[[ Excerpt provided, beginning ]]
Battle of the Fans
March 27, 2012
Guests at the MHSAA Girls and Boys Basketball Tournaments at Michigan State University’s Breslin Center the past two weekends saw the result of the MHSAA’s first “Battle of the Fans.” The idea came from the MHSAA’s Student Advisory Council, and it spread through social media. Read about it here.
We embraced this idea of our Student Advisory Council because a “Battle of the Fans” is something we can do, and most other youth sports cannot. In the world of youth sports, fans are almost unique to school sports. Fans aren’t found at AAU tournaments or US Soccer Development Academies like they are at school sports events.
We embraced this idea because fans are a part of what defines school sports and makes high school sports different than other youth sports, and makes interscholastic athletics a tradition in the United States like nowhere else in the world.
We embraced this idea because some people say that high school sports attendance is down and school spirit is declining. This initiative demonstrates that is not true everywhere, and doesn’t need to be true anywhere. It can help to motivate better spirit in more schools.
[[ Excerpt provided, end ]]
[[ Supplied data, beginning ]]
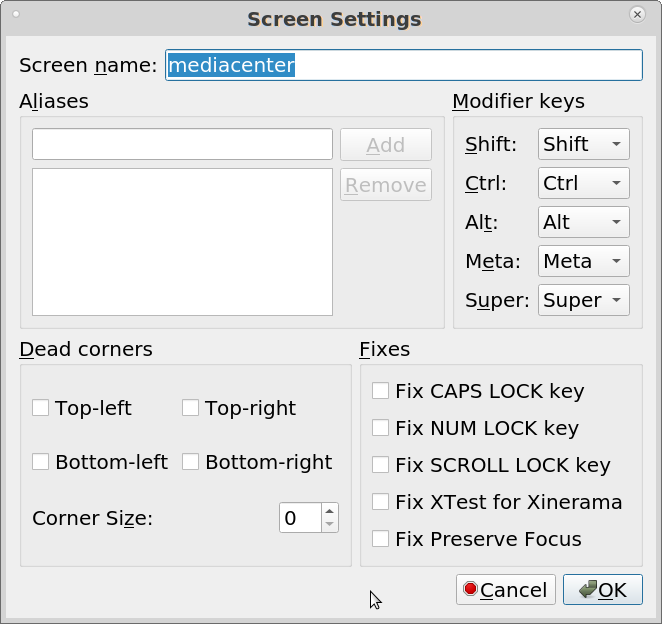
Task: Confirm settings with the OK button
Action: coord(602,590)
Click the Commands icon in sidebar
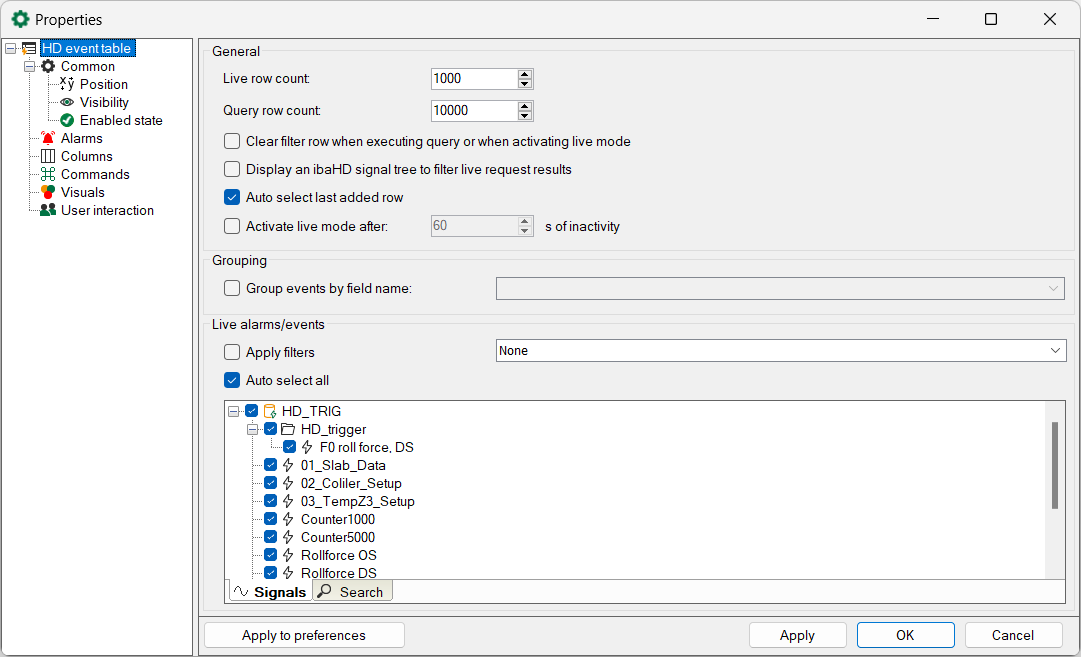The image size is (1081, 657). click(47, 174)
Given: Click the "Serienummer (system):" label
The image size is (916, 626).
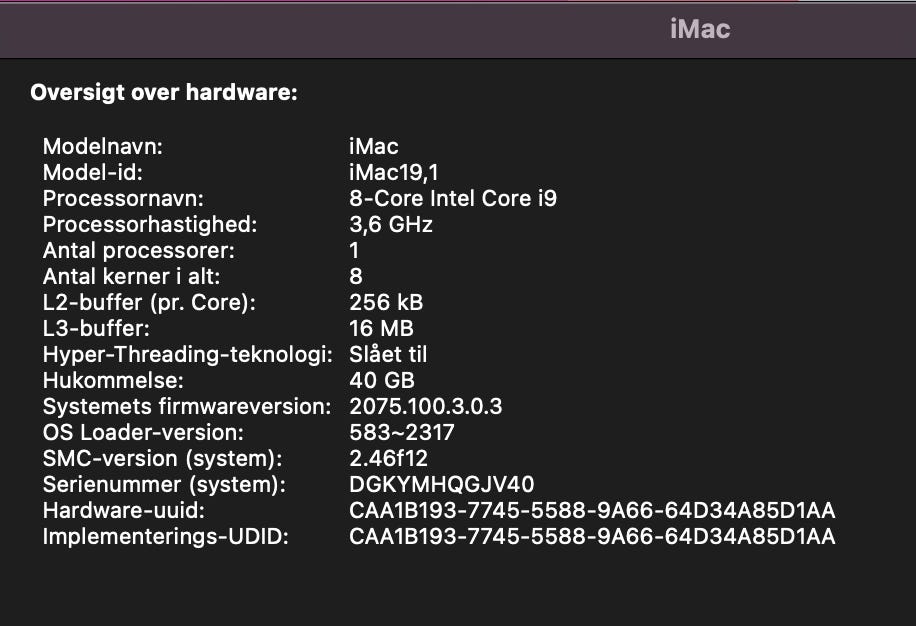Looking at the screenshot, I should [165, 485].
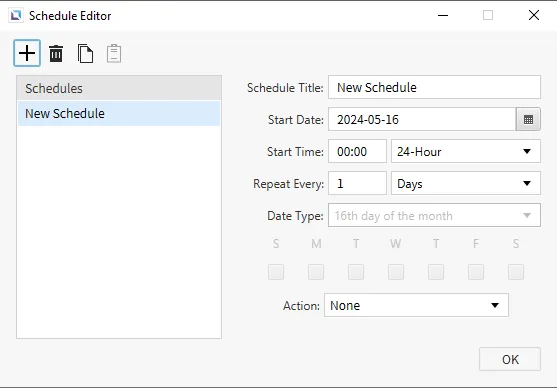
[[ Supplied data, end ]]
Required action
Transcribe the full text on the "Battle of the Fans" above, word for word.

Task answer
Battle of the Fans
March 27, 2012
Guests at the MHSAA Girls and Boys Basketball Tournaments at Michigan State University’s Breslin Center the past two weekends saw the result of the MHSAA’s first “Battle of the Fans.” The idea came from the MHSAA’s Student Advisory Council, and it spread through social media. Read about it here.
We embraced this idea of our Student Advisory Council because a “Battle of the Fans” is something we can do, and most other youth sports cannot. In the world of youth sports, fans are almost unique to school sports. Fans aren’t found at AAU tournaments or US Soccer Development Academies like they are at school sports events.
We embraced this idea because fans are a part of what defines school sports and makes high school sports different than other youth sports, and makes interscholastic athletics a tradition in the United States like nowhere else in the world.
We embraced this idea because some people say that high school sports attendance is down and school spirit is declining. This initiative demonstrates that is not true everywhere, and doesn’t need to be true anywhere. It can help to motivate better spirit in more schools.